### Text under study:
*** Begin section ***

These are all questions that came from selfishly greedy Brandon Turner here because these are,
these are my biggest questions.
I'm like these look at them.
These are the questions that I have about buying my next mobile home park.
So, and that we did not cover today because I could go post all these in the forums,
but I'm just going to ask them right to you.
Here's what we're going to do.
Send me any of your leads from mobile home parks.
And then Josh, send them to Josh.
Yeah, I'm a wholesale.
Send to me.
Come on.
I'll make it happen.
And just, just that would, that would be so great.
Yeah, that would be so great.
You could hold that over us, Josh.
He would love that.
Josh loves the power.
Well, no, we'll park.
Send me your deals.
You got a good mobile home park send it to me.
I'll send it to these guys.
We'll all getting together.
Well, there we go.
I like it.
You guys are going to bring it to me anyway.
So just cut out the middleman.
Wow, it's like three sharks circling around.
This is great.
All right.
Number one, should I buy a park with septic and well or only city and sewer for my first deal?
You should be open-minded to it.
Just do your due diligence.
I mean, make sure that you get third-party professionals in there to inspect them.
We're buying two right now that are on septic and wells.
And there's a ton of septics in both these parks that are bigger parks.

*** End section ***

### Assigned task:
Copy the mobile home park transcript word for word, starting at "You could hold" and ending at "all getting together.".

### Provided data:
*** Begin section ***

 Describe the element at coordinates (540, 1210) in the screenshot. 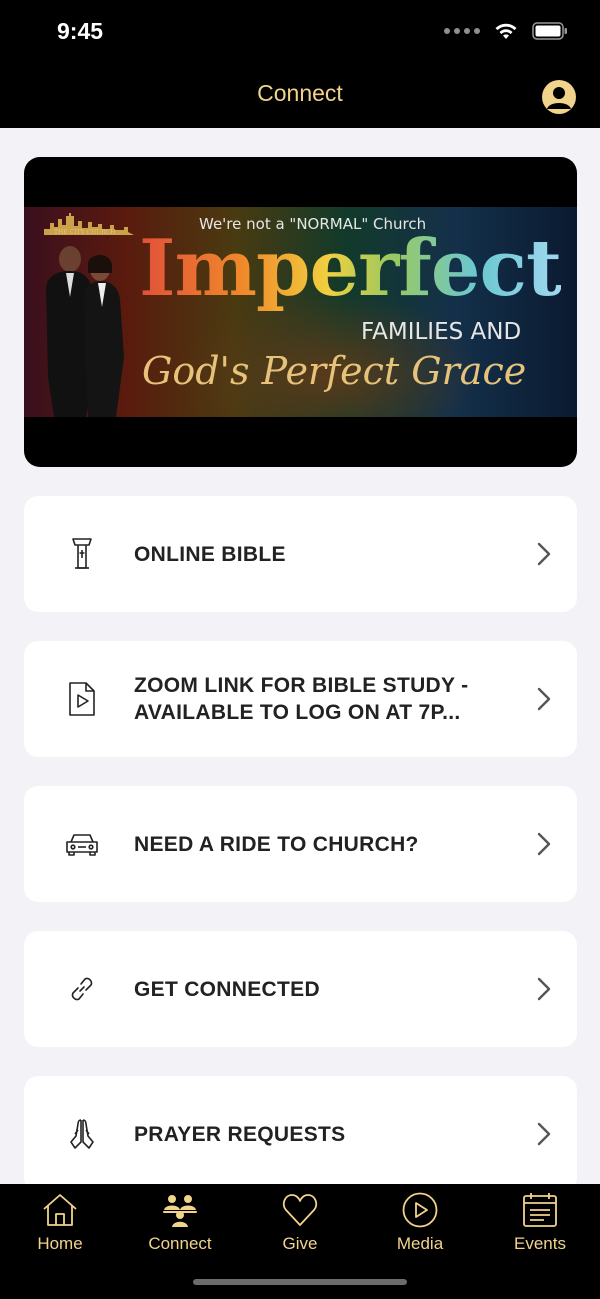

I see `calendar-icon` at that location.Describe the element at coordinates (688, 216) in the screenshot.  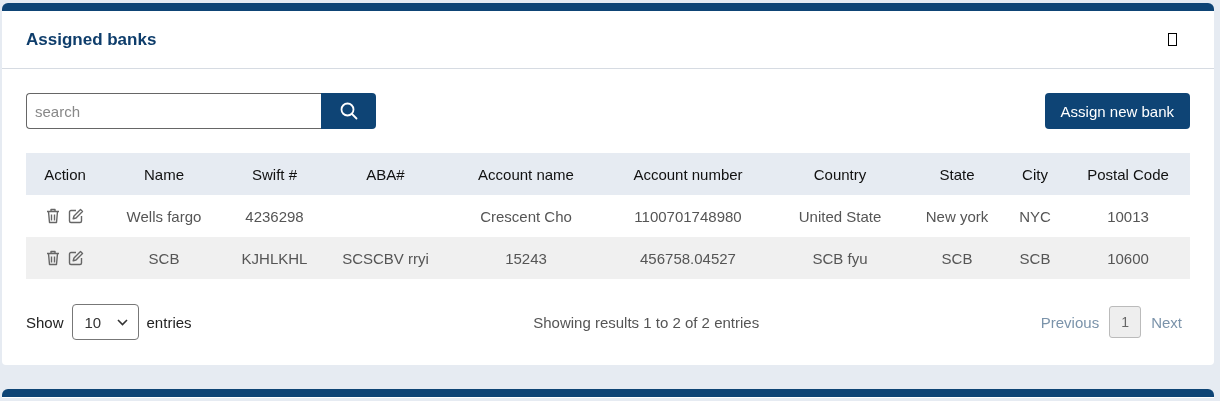
I see `table-cell: 1100701748980` at that location.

*** End section ***

### Result for this exercise:
You could hold that over us, Josh.
He would love that.
Josh loves the power.
Well, no, we'll park.
Send me your deals.
You got a good mobile home park send it to me.
I'll send it to these guys.
We'll all getting together.